Michael Marco Fitzthum, Künstlername Wanda, hat mal gesagt: "Ich habe das Gefühl, alle meine Texte sind immer eine Art Traumatherapie. Für mich, für alle." Der Musiker, dessen Band seinen von der Zuhälterin Wanda Kuchwalek inspirierten Künstler-Nachnamen trägt, wird in den vergangenen fünfeinhalb Monaten des öfteren darüber sinniert haben: Am 26. September 2022 ist Keyboarder Christian Hummer nach langer, schwerer Krankheit gestorben. Mit 32 Jahren. Die verbliebenen vier Stamm-Wiener haben sich entschieden, die Tour zu spielen. Für Hummer. Und sich. So war in der ausverkauften Würzburger Posthalle am Freitagabend eigentlich alles wie immer. Eigentlich.
Hummer, der sein erstes Klavierquartett als achtjähriger Knirps geschrieben hatte, hat die Musik Wandas maßgeblich geprägt. Eine Musik, die Wanda mit seinen Texten so herrlich gschlampert und melancholisch ausstaffiert. Mit Liebe, Suff und Tod als wiederkehrenden Themen. Mit dem Tod umgehen kann der Österreicher, der Wiener eh. Dass der Tod "etwas Tröstendes" habe, hat Fitzthum auch gesagt, beim Versuch, Deutschen die Faszination des Morbiden zu erklären.
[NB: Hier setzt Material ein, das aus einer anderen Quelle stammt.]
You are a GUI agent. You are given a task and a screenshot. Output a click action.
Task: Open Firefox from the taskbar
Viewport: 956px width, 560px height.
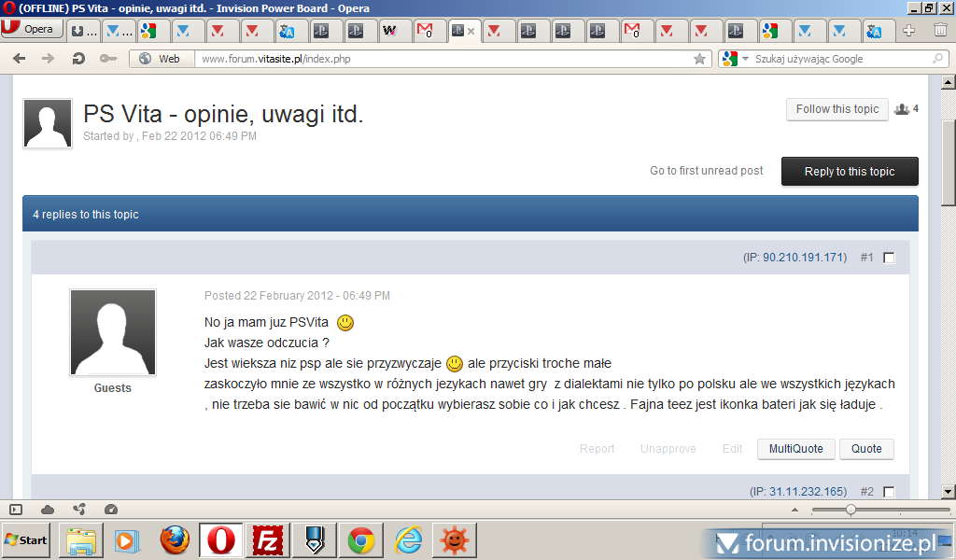(x=175, y=540)
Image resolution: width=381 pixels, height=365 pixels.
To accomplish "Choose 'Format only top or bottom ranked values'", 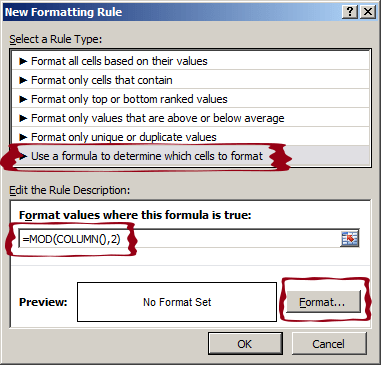I will click(191, 99).
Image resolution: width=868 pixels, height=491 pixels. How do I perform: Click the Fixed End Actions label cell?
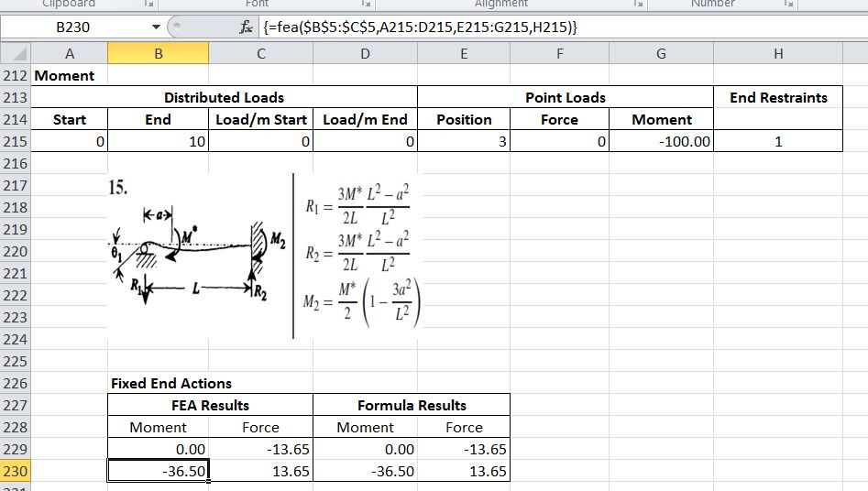tap(171, 384)
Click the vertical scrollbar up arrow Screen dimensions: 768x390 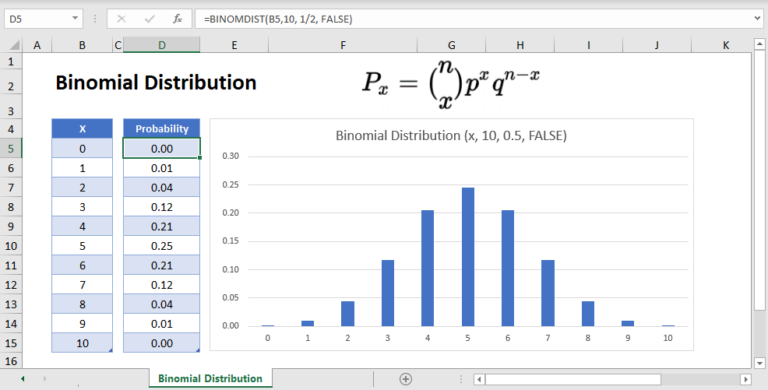tap(759, 45)
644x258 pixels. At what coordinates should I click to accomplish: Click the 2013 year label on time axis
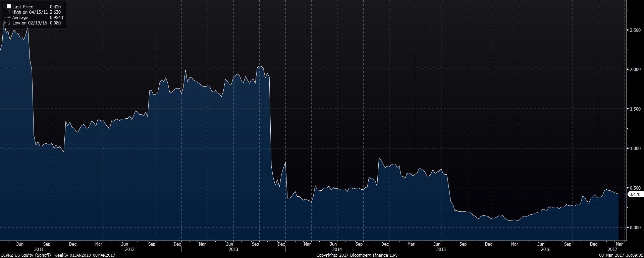click(x=233, y=250)
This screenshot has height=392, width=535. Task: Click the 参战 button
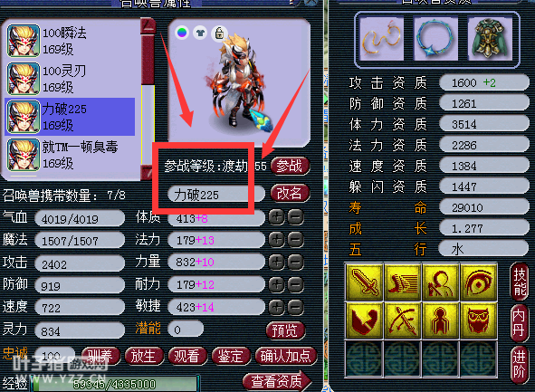click(290, 166)
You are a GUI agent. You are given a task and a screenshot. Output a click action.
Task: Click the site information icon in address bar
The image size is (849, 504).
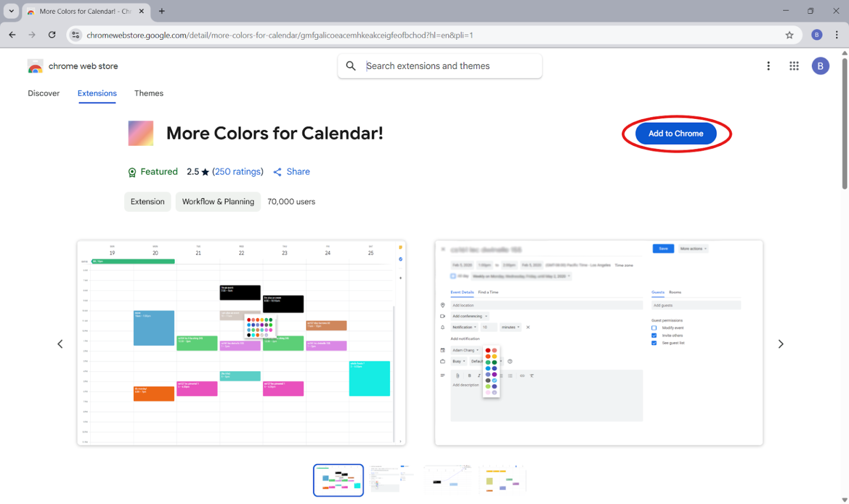click(75, 34)
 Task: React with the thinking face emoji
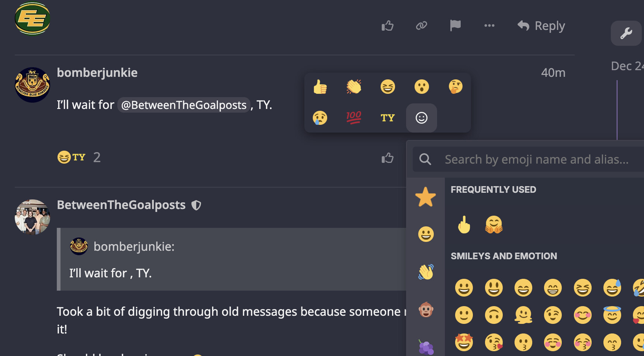pyautogui.click(x=456, y=87)
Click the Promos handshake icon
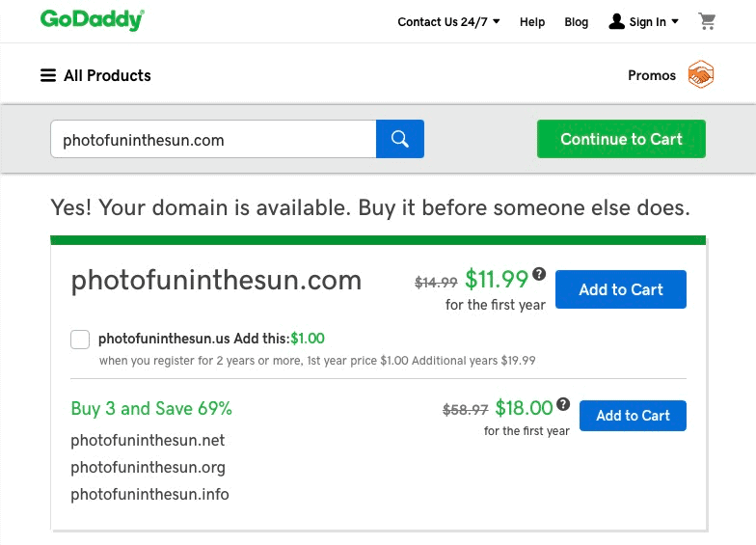The image size is (756, 545). tap(700, 75)

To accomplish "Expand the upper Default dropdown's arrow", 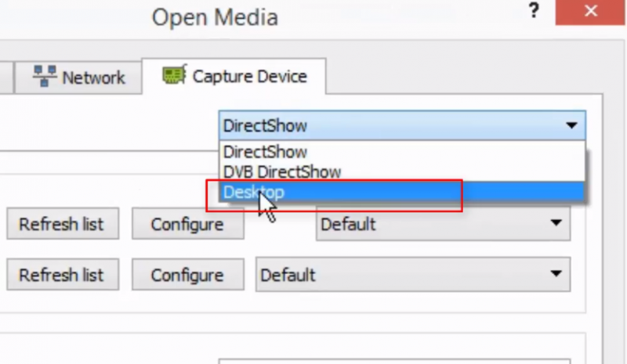I will (x=556, y=224).

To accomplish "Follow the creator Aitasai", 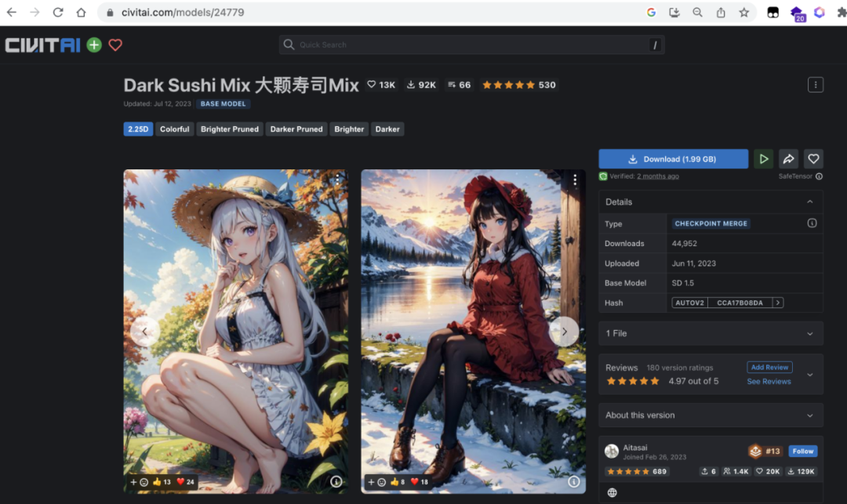I will pyautogui.click(x=802, y=451).
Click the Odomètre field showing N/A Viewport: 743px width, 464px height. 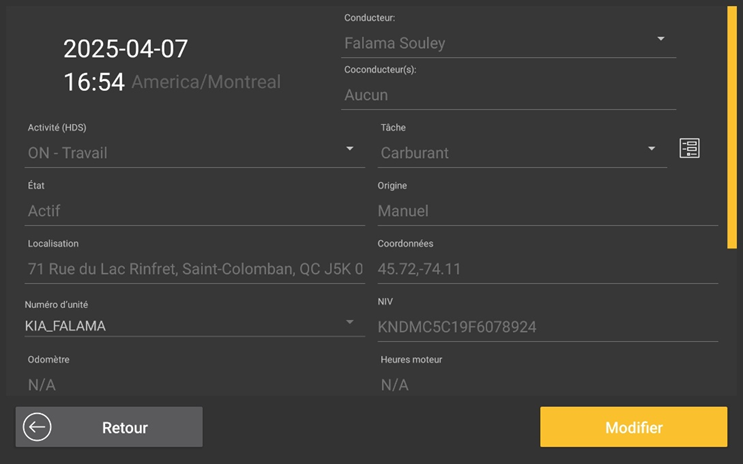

Und doch ist Wandas Indie-Pop-Rock alles andere als Bestattungs-Beat. Die ins Gebein krabbelnden Würmer sind im Grab des 2011 gestorbenen Liedermachers Ludwig Hirsch geblieben. Ganz so plakativ stirbt das Quintett, das live zum Sechser wächst, nicht. Suhlt sich seit elf Jahren lieber in den Schräglagen des Lebens. Auch wenn die 3000 Fans in der Posthalle nicht jedes Wort wirklich verstehen, sie schmettern mit, wenn's um Drogen ("Bussi Baby"), merkwürdige Spielarten der Liebe ("Bologna") und unerfüllte Sehnsüchte ("1, 2, 3, 4") geht. Oder vielleicht ganz versteckt hinter trauter Zweisamkeit doch den Tod ("Columbo").
Die Fans können den bittersüßen Geschmack der Nacht spüren
Sänger und Gitarrist Fitzthum ist es wichtig, dass "die stehengelassenen Weinflaschen" im realen Leben inzwischen öfter voll als leer herumkullern. "Ich würde mich schämen, wenn ich als verkatertes Wrack auf die Bühne kriechen würde" - so ungefähr hat er das mal in einem Interview gesagt. Trotzdem sorgen Wanda-Auftritte immer noch dafür, dass man die Morgen-Depressionen fühlt, den bittersüßen Geschmack der Nacht. Das Laster. Und die Lust.
Weil der Typ da vorn in seinem abgeranzten 80er-Leder-Frackerl so furchtbar authentisch rüberkommt. Wie auch das kleine Gedenken an den verstorbenen Hummer nach "Va Bene (es muss weitergehen)". Fitzthums Worte "wir waren vier, fünf Mal mit ihm hier" reichen für minutenlangen Applaus - und für einen angenehm langen Moment ist eben nicht alles wie es immer ist. "Ihr seid ein geiler Scheißhaufen" - klar, was soll da anderes von der Bühne kommen.
Wanda - das sind zwei Stunden leidenschaftliche Party am Rande gedanklicher Illegalität. Das braucht's eben in einem durchgetakteten, aufs Funktionieren angelegten Alltag. Einmal ein krankes Hirn haben und sich damit so unglaublich gesund fühlen.